Now, I *could* be wrong about that last part!

@openAI could be storing a record of all inputs and randseeds used in GPT-3 instances, so that they can reconstruct any interesting runs. And though it seems less likely,

@openAI could somehow have any idea what a GPT-3 is thinking.

So I hereby offer a $1000 bounty—which I expect to go unclaimed—if @openAI has any means to tell us definitively whether GPT-3 was ‘deliberately’ sandbagging its attempt to recognize balanced parentheses, in that particular run of the AI Dungeon. With an exception for…

...answering merely by showing that, despite a lot of other attempts at prompting under more flexible circumstances, GPT-3 could not learn to balance parentheses as complicated as those tried by Breitman. (Which does answer the question, but in a less interesting way.)

If @openAI can’t claim that bounty, I encourage them to develop tools for recording inputs, recording randseeds, and making sure all runs of GPTs are exactly reproducible; and much more importantly and difficultly, getting greater internal transparency into future AI processes.

Regardless, I unironically congratulate @openAI on demonstrating something that could plausibly be an alignment failure of this extremely-important-in-general type, thereby sharply highlighting the also-important fact that now we have no idea whether that really happened. (END.)

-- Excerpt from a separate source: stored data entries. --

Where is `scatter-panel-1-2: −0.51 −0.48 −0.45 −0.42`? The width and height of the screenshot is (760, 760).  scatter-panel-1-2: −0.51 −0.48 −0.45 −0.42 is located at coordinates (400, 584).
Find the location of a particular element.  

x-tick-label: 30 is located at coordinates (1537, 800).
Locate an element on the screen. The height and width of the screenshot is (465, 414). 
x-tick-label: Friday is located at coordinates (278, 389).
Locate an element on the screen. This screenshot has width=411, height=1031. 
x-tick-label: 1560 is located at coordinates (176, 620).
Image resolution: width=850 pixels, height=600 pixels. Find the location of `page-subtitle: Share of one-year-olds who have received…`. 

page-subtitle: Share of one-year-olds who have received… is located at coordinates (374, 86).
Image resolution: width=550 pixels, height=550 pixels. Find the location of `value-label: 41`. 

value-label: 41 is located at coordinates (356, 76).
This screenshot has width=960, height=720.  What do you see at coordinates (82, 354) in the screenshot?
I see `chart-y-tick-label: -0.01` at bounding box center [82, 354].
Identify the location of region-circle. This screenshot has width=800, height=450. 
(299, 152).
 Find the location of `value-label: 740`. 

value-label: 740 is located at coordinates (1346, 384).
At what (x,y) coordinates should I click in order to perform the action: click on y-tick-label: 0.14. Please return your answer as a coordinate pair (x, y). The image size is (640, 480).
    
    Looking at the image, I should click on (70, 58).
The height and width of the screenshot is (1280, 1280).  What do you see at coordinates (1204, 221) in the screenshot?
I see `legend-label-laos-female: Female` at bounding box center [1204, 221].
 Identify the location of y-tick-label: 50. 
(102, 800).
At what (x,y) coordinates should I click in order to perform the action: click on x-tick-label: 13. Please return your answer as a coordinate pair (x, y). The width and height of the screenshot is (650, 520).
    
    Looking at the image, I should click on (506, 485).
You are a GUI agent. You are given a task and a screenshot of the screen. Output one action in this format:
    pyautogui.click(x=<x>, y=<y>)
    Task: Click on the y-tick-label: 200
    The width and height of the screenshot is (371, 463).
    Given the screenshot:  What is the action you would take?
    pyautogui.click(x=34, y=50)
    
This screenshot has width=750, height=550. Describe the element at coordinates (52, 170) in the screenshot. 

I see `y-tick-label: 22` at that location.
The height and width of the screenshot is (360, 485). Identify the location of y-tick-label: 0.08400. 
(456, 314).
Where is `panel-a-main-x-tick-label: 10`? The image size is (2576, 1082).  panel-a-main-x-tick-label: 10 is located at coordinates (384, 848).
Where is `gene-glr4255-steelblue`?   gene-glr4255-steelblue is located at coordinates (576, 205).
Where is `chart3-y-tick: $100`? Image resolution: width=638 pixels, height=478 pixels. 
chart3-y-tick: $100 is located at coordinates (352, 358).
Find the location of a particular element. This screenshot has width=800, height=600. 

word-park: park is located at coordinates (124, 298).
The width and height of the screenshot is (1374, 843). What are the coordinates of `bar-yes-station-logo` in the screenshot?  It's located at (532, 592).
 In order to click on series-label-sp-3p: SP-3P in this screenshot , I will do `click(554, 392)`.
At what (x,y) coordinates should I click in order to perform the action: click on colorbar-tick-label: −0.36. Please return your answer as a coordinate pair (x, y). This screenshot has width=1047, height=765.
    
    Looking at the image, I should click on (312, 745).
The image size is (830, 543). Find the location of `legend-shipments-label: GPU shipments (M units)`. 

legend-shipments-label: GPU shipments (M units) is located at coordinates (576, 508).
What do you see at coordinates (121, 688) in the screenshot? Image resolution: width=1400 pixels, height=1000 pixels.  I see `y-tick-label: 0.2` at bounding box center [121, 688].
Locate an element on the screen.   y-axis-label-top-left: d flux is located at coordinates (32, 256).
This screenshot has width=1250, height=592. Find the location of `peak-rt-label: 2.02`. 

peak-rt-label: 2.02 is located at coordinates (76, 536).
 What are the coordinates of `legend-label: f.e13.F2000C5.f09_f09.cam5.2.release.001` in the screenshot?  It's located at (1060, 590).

As stated, this bounty would only be paid out to OpenAI.

I’m still posting it under the “Bounties” tag, for two reasons:

1) I don’t find it implausible that someone could at least make progress on Eliezer’s question with clever prompting of the API, in a way that would be of interest to him and others, even if it didn’t result in any bounty.

2) I like to collect instances of public bounties in a single place, for future reference. I think they are a very interesting, and underused, strategy for navigating the world. The LessWrong “Bounties (active)” and “Bounties (closed)” tags work well for that.